Qui sont l'autrice et l'auteur de cet article ?

Une rapide bio des deux auteurs : Marie Donzel se présente sur la page A propos de son blog : “Depuis toujours passionnée par la question de l'égalité femmes/hommes, j'en ai aujourd'hui fait une large partie de mon métier. A la tête d'une agence de communication indépendante, j'accompagne notamment les démarches de responsabilité sociétale des entreprises sur les thèmes de la parité et de la diversité, de la parentalité et de la conciliation vie privée/vie professionnelle, du leadership féminin et des actions d'économie citoyenne.

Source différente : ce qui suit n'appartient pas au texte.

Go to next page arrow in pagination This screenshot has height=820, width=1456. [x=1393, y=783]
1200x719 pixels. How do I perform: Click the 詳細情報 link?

On lui doit notamment un rapport sur l'égalité professionnelle et le leadership au féminin, publié en 2015,Le Rapport EVE et Donzel : 50 chiffres pour savoir, comprendre, débattre et agir.

Et on peut l'écouter sur Youtube, notamment lors du forum JUMP à Paris, en 2017, où elle explique Le syndrome de la schtroumpfette et autres freins mythiques à la carrière des femmes.


Erwan Balabant est un député La République en Marche, il est notamment membre de la Délégation de l'Assemblée nationale aux droits des femmes et à l'égalité des chances entre les hommes et les femmes. Sa fiche Wikipédia nous apprend qu'il est aussi photographe et qu'en 2017 il expose ses photos lors d'une exposition à la Villa des Arts. Il s'agit d'un “travail documentaire sur les femmes en situation de grande précarité mené en collaboration avec la journaliste Eloïse Bouton pour l'Association Agir pour la Santé des Femmes : “A la rencontre des femmes oubliées”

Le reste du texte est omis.